César llegó a la vista de la taberna cuando faltaban pocos minutos para las diez de la noche. Dejando su caballo a unos treinta metros de la taberna, encaramóse hasta una azotea de la taberna. Cada uno de sus movimientos fue realizado con la mayor cautela, teniendo en cuenta las consecuencias que podían resultar de un paso en falso.

Aunque Overbeck no había indicado el punto donde debían reunirse, era lógico suponer que el soldado no esperaba que la reunión tuviese lugar en la sala principal de la taberna, donde habría testigos más que suficientes para que al otro día todo Monterrey supiera que don César dé Echagüe y Clifton Overbeck se habían entrevistado allí. Por tanto, el soldado debía de esperarle en alguno de los reservados del primero y único piso de la taberna.

Empuñando precavidamente uno de sus revólveres,
El Coyote
abrió la trampa que conducía al interior de la casa y descendió por una escalera de madera.
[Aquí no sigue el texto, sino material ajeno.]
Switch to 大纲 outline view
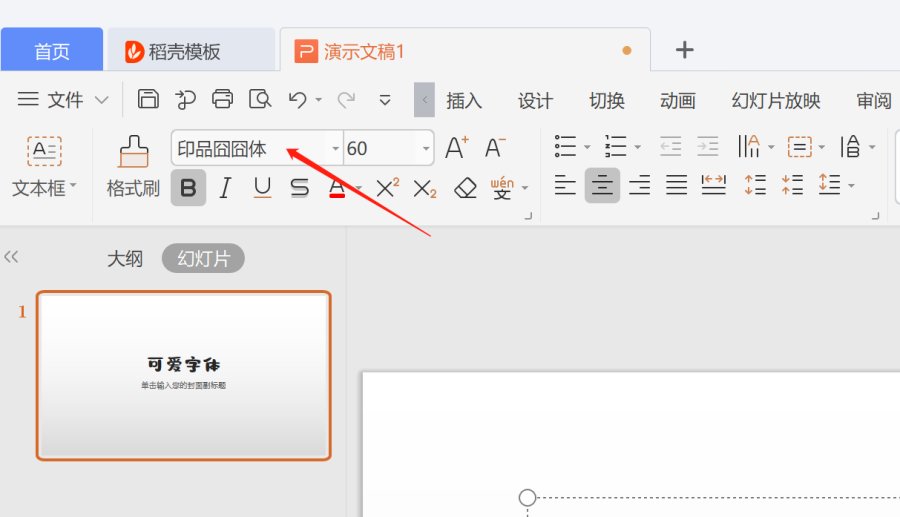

Una bocanada de aire enrarecido, con olor a cebollas, ajos y vino, dio de lleno contra el rostro del nocturno visitante. Durante unos minutos permaneció inmóvil, atento a los menores ruidos. Cuando sus oídos se hubieron habituado a aquel ambiente, comprendió que no había nada que temer y, habituado también a la oscuridad, avanzó lentamente por un interminable pasillo que rodeaba toda la casa y a ambos lados del cual abríanse, de trecho en trecho, habitaciones, donde se guardaban trastos viejos, o que servían de dormitorio o de punto de reunión a quienes deseaban pasar inadvertidos. Todas las habitaciones que iba encontrando
El Coyote
estaban desiertas, y ya desesperaba de que Overbeck hubiera acudido a la cita dada por él mismo, cuando, al doblar uno de los recodos del pasillo, vio una línea de luz debajo de la más cercana de las puertas.

La mano del
Coyote
oprimió con más fuerza la culata del revólver que empuñaba. Caminando como sobre cristales rotos, avanzó hacia la puerta y estuvo escuchando unos minutos. De dentro de la habitación no llegaba ningún rumor. Tal vez aquel reservado estaba dispuesto para él y para Overbeck, y de los dos él era el primero en llegar.

Empujando suavemente la puerta, César se convenció de que estaba abierta. Luego, quedando a un lado para librarse de una posible emboscada, acabó de abrir la puerta, a la vez que dirigía una rápida mirada al interior.

Al momento abandonó toda precaución y deslizóse dentro del reservado. Éste se hallaba amueblado con una mesa de ennegrecido pino, cuatro sillas y un candil de aceite. Sentado en una de las sillas y caído de bruces sobre la mesa, estaba un hombre vestido con el uniforme del Ejército de los Estados Unidos. Su kepis había caído sobre la mesa.